== RECORDS

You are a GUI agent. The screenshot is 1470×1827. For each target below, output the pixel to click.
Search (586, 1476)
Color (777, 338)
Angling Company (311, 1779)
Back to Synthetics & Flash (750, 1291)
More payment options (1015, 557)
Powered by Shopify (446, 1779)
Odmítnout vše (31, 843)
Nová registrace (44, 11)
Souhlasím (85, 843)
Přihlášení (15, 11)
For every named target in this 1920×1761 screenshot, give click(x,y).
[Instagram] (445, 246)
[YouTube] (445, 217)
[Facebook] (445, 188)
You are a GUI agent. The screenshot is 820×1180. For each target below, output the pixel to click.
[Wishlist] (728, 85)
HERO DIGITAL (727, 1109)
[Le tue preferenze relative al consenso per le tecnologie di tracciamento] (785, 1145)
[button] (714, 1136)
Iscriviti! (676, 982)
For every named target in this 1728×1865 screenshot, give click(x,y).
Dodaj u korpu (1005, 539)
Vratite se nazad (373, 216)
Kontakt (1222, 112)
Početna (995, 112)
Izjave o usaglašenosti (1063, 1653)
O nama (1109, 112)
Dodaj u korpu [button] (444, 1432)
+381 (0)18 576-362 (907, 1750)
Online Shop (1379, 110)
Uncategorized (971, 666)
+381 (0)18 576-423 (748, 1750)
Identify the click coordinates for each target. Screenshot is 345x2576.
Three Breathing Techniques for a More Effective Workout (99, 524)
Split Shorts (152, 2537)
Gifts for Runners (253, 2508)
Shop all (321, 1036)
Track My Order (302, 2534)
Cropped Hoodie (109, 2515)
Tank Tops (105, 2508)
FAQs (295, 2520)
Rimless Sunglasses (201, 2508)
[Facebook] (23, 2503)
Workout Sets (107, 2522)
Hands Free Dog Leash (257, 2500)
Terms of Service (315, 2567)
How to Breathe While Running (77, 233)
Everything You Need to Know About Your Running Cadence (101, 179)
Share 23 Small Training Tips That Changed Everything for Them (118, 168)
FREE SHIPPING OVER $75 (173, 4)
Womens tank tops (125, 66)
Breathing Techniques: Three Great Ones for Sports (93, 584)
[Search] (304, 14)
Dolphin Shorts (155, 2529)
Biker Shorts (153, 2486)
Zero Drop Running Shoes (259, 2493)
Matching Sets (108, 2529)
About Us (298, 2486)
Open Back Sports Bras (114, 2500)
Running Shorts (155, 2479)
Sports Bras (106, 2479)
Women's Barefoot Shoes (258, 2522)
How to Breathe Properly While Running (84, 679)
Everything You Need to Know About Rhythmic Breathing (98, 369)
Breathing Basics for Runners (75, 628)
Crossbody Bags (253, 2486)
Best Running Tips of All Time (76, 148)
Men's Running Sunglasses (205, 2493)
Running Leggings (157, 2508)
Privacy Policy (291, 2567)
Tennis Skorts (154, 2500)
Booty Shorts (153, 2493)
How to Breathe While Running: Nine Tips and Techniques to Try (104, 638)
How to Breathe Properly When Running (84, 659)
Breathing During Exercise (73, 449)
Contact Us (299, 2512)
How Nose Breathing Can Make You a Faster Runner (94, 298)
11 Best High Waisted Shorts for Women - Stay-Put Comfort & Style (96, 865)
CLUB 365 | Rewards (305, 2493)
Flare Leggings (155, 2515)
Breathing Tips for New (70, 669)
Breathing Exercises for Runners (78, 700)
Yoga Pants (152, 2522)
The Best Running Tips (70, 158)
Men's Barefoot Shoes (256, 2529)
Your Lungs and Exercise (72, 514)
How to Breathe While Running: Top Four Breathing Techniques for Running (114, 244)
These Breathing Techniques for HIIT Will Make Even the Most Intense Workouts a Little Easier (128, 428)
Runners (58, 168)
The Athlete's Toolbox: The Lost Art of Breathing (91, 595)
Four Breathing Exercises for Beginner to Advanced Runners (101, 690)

====

## WHAT YOU HAVE TO DO
Going through the records above line by line, tally those with the word "Tips" and answer with the number only.

## YOUR SOLUTION
5